For its verbosity, My Beautiful Dark Twisted Fantasy unfolds as just that and after a listen through the entire album, I, like the majority of music reviewers, feel that it is a masterpiece, both for this year and era. The songs, most of which extend beyond radio friendly territory and into the five-minute mark, are bold, honest, and undeniably catchy. This is markedly triumphant since West is a hip-hop artist making compelling pop music over the background noise of his very messy public image. And, if it sounds and feels like a redemption story, it can effortlessly be written about and paraded around as one too.
This, the ascendance by way of the pens and key strokes of writers, especially those who are awkwardly positioned to deliver the praise, is the problem I have with Dark Fantasy’s overwhelming reverence by the media. As great as Dark Fantasy is, it is a single record among a staggering amount of noteworthy releases in 2010. Judged on varied criterion, apart from popular appeal, other albums are equally deserving of the highest praise and recognition. Flying Lotus’ Cosmogramma, released in May of this year, is a captivatingly beautiful and painstakingly well produced album that touches on jazz, hip-hop, and electronic. It too is bold in scope and vision, two attributes that are repeatedly emphasised in the defense of Dark Fantasy as the year’s top album. However, while Cosmogramma is popping up on “Best Of” lists, it is being buried in the bottom half where albums are clumsily recognized but easily forgotten. Such treatment of Dark Fantasy, awarding it a spot outside of ten top, is beginning to be seen as contrarian at best and ignorant at worst.

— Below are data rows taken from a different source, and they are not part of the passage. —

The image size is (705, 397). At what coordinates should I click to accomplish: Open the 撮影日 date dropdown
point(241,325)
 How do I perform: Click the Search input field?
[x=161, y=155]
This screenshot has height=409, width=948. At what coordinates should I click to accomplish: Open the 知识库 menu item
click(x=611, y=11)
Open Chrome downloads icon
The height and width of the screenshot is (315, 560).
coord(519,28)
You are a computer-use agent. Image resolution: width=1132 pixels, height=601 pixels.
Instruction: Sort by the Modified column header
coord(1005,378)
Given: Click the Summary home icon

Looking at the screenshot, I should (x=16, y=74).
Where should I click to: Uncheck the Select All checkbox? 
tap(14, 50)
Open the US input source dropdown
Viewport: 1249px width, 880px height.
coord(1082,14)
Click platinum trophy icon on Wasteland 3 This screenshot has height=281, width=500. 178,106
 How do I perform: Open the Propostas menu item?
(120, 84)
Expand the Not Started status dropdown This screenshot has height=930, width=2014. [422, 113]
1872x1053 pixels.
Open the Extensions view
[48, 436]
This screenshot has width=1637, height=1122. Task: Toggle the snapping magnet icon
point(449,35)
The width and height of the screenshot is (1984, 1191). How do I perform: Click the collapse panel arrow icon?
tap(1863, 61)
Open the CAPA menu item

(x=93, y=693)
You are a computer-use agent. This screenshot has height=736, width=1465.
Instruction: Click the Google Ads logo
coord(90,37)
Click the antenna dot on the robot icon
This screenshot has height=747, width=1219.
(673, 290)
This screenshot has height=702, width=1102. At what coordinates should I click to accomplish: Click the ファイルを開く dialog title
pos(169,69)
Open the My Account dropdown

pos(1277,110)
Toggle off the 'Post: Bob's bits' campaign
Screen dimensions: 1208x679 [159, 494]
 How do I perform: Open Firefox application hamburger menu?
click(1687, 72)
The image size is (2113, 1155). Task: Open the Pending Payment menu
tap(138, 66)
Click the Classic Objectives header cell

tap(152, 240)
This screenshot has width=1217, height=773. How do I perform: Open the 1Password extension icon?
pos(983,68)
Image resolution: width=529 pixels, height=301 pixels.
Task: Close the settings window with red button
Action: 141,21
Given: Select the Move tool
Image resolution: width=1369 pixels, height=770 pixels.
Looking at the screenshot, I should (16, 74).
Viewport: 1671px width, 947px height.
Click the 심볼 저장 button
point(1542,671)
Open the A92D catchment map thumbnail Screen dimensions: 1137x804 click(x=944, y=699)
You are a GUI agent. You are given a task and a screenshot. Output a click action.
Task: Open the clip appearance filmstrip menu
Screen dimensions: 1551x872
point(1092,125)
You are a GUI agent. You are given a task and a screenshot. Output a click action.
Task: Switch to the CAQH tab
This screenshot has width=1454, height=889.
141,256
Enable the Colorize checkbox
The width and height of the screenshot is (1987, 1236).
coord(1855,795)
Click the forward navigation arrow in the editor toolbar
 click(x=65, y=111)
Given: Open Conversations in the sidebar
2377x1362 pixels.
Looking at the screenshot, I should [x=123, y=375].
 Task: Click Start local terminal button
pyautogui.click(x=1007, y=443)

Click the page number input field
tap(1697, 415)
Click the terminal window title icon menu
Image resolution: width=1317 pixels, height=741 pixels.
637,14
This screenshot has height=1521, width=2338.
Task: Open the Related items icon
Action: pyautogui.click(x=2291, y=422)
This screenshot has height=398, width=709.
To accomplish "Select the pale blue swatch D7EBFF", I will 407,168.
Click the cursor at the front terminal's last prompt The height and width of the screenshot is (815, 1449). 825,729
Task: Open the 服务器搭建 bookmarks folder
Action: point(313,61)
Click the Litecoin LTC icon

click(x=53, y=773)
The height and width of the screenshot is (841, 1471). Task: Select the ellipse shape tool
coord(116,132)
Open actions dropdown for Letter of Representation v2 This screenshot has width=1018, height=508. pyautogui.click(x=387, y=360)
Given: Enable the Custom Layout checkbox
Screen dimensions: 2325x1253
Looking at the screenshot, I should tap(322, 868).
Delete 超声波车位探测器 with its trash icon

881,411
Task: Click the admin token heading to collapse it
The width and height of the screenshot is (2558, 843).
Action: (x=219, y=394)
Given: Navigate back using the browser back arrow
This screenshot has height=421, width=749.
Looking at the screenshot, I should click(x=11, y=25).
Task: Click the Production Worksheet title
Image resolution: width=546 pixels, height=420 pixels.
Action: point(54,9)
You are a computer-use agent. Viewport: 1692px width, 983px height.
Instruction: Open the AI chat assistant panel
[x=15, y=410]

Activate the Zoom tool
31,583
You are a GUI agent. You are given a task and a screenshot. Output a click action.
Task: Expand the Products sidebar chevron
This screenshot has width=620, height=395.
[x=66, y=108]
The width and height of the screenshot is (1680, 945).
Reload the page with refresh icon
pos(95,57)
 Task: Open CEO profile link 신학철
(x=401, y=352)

So, where does this leave Dark Fantasy and its manufactured legacy? Is praising the album a recognition of true greatness or a submission to popular opinion? Personally, I’d like to see music publications move away from the all-encompassing “Best Of” format and move toward reviewing the year with an emphasis on achievements within broad genres (see Exlaim’s Year in Review 2010). Although this is not a perfect way to evaluate the year in music nor is it as satisfying in the guilty pleasure way that “Best Of” lists are, it comes closer to the role of music publications as tools for discovery rather than propaganda for the masses.